(Reuters) – Harley-Davidson Inc <HOG.N> beat profit expectations on Tuesday as tighter inventories helped drive up prices and it reined in costs as part of Chief Executive Officer Jochen Zeitz’s restructuring plan, sending its shares up as much as 28%.
Overall shipments were down only 6% in the third quarter, recovering from a 59% slump in the prior quarter, indicating a rise in demand for the maker of large cruisers.
The sharp recovery from the pandemic lows comes as CEO Zeitz looks to recharge the business by shifting the focus back to big bikes and traditional markets like the United States and Europe.
Harley also tightened supplies and cut production, driving up prices for pre-owned bikes, which used to be a drag on new motorcycle sales.

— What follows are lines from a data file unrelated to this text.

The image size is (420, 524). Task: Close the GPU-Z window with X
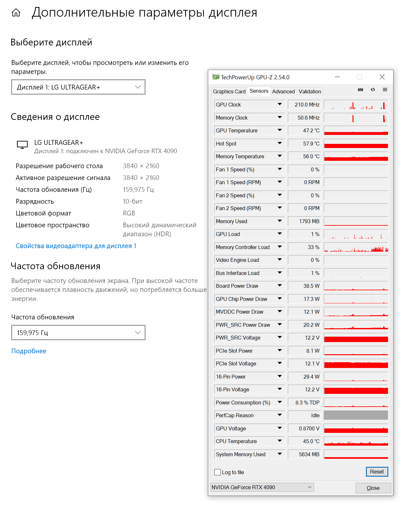(382, 77)
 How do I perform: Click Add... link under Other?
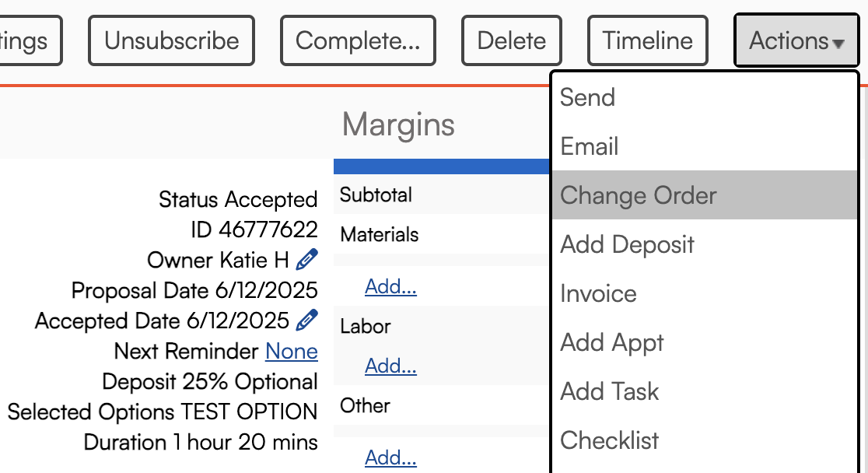tap(390, 457)
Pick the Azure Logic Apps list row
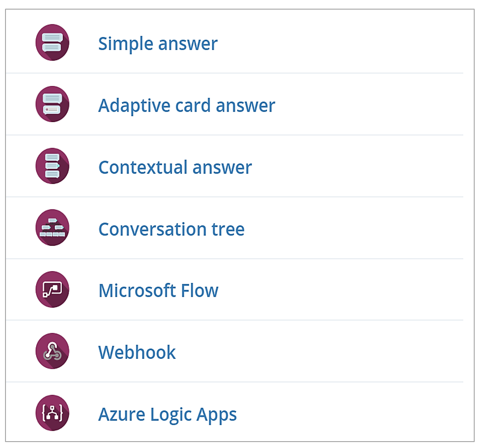This screenshot has width=482, height=448. [x=235, y=412]

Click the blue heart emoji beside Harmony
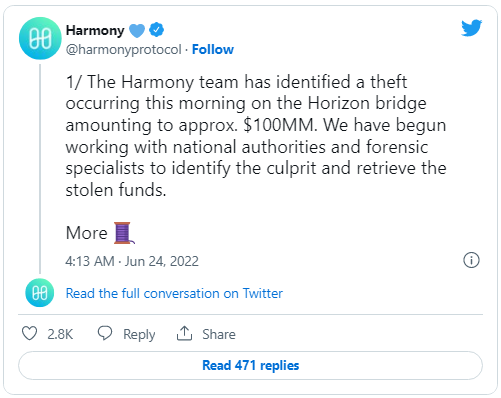click(137, 31)
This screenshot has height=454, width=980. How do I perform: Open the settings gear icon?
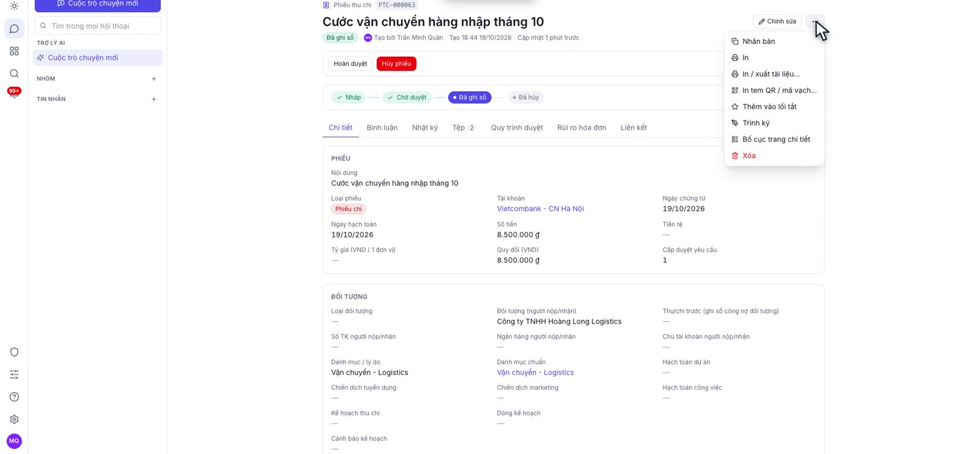click(x=14, y=419)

“We are managing inventory in line or rather a little short of demand,” Zeitz said. “Dealers are selling new bike at or very close to MSRP (manufacturer suggested retail price) and higher dealer profitability.”
Global dealer inventory was down 30% in the quarter and Zeitz said the company was planning to exit 40 unprofitable markets.

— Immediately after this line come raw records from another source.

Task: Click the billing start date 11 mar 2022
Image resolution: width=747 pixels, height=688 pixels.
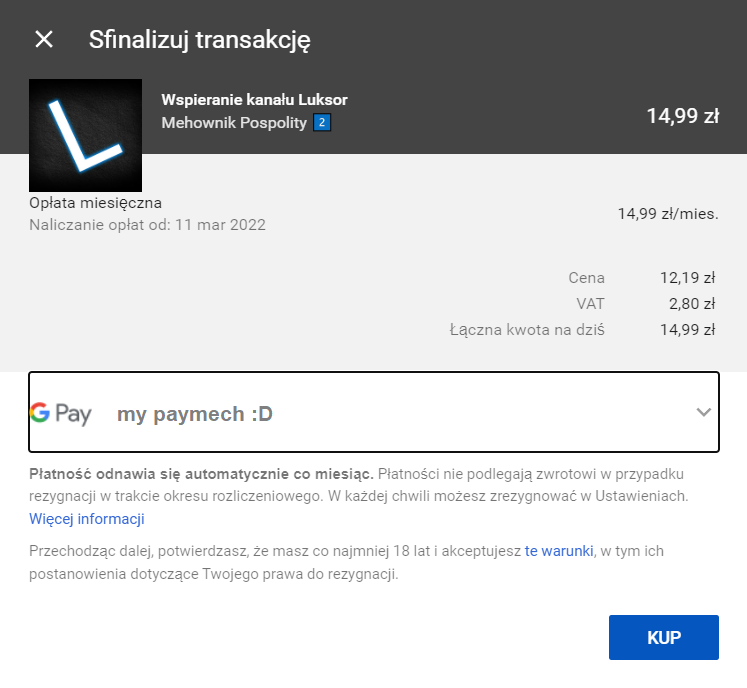Action: tap(223, 225)
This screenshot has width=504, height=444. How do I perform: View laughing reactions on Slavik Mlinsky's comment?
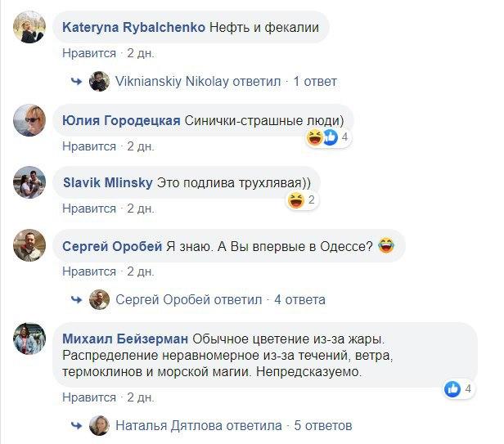pyautogui.click(x=301, y=200)
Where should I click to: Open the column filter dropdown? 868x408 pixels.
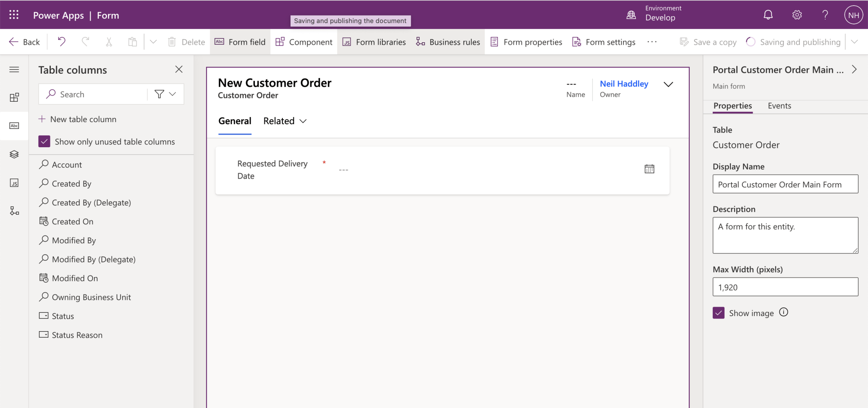(165, 94)
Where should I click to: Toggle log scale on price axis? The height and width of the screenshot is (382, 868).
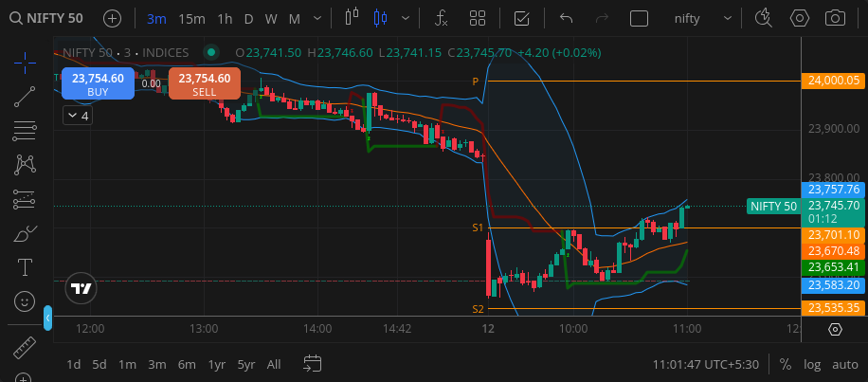(812, 364)
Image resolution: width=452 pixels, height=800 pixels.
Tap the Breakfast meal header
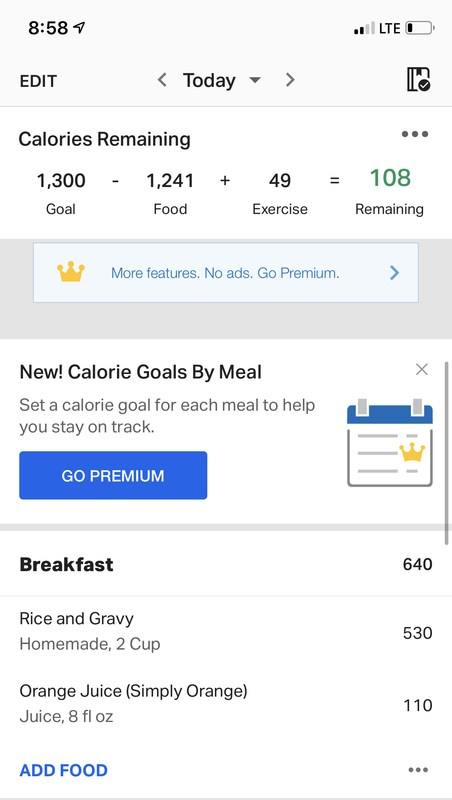pos(226,564)
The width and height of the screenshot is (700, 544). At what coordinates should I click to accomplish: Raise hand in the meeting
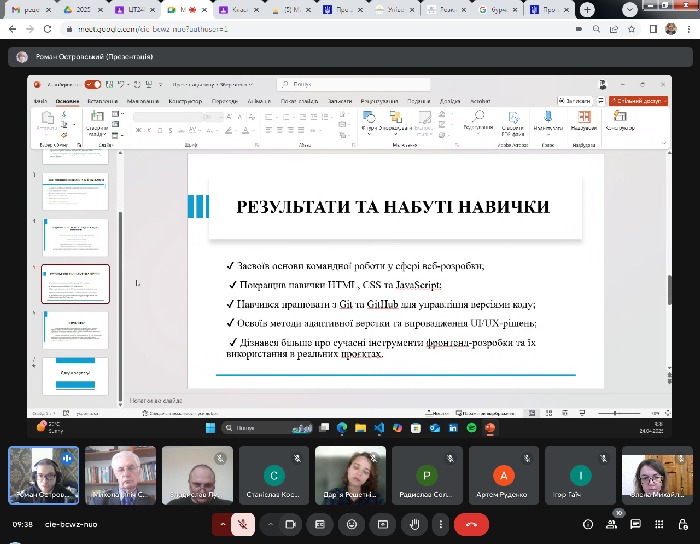coord(412,523)
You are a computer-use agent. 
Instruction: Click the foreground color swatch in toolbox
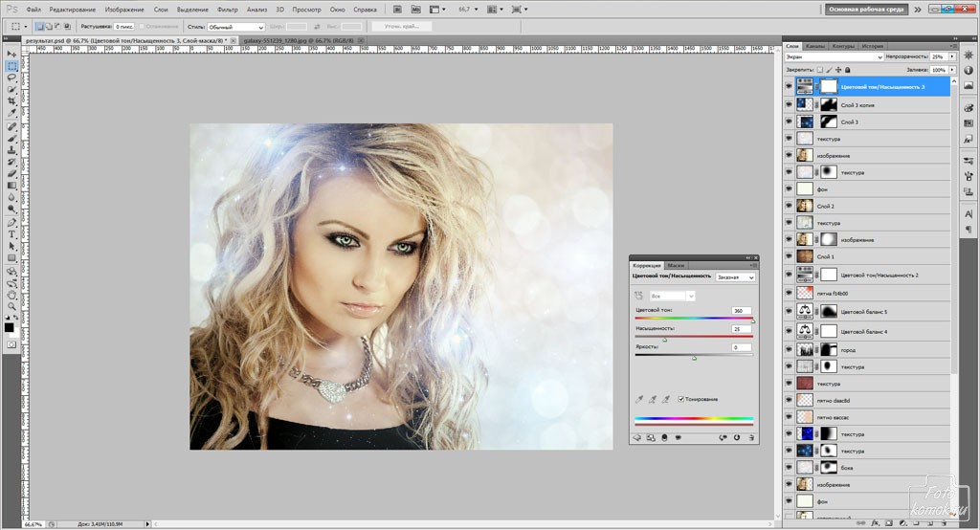(x=10, y=326)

The company exited the world’s largest two-wheeler market, India, last month and recently announced a plan to develop and sell a range of premium motorcycles under its brand name in the country along with Hero MotoCorp <HROM.NS>.
Retail sales in its biggest market, the United States, where Harley has not recorded a sales rise for the past six years, fell 10% from a year earlier, but was much less than the 27% slide in the second quarter.
Total expenses fell 26% to $196.9 million in the quarter.
Net income rose 38% to $120 million, or 78 cents per share in the third quarter ended Sept. 30. Analysts were expecting a profit of 21 cents per share, according to Refinitiv data.
Motorcycles and related product revenue fell to $964 million from $1.07 billion a year earlier.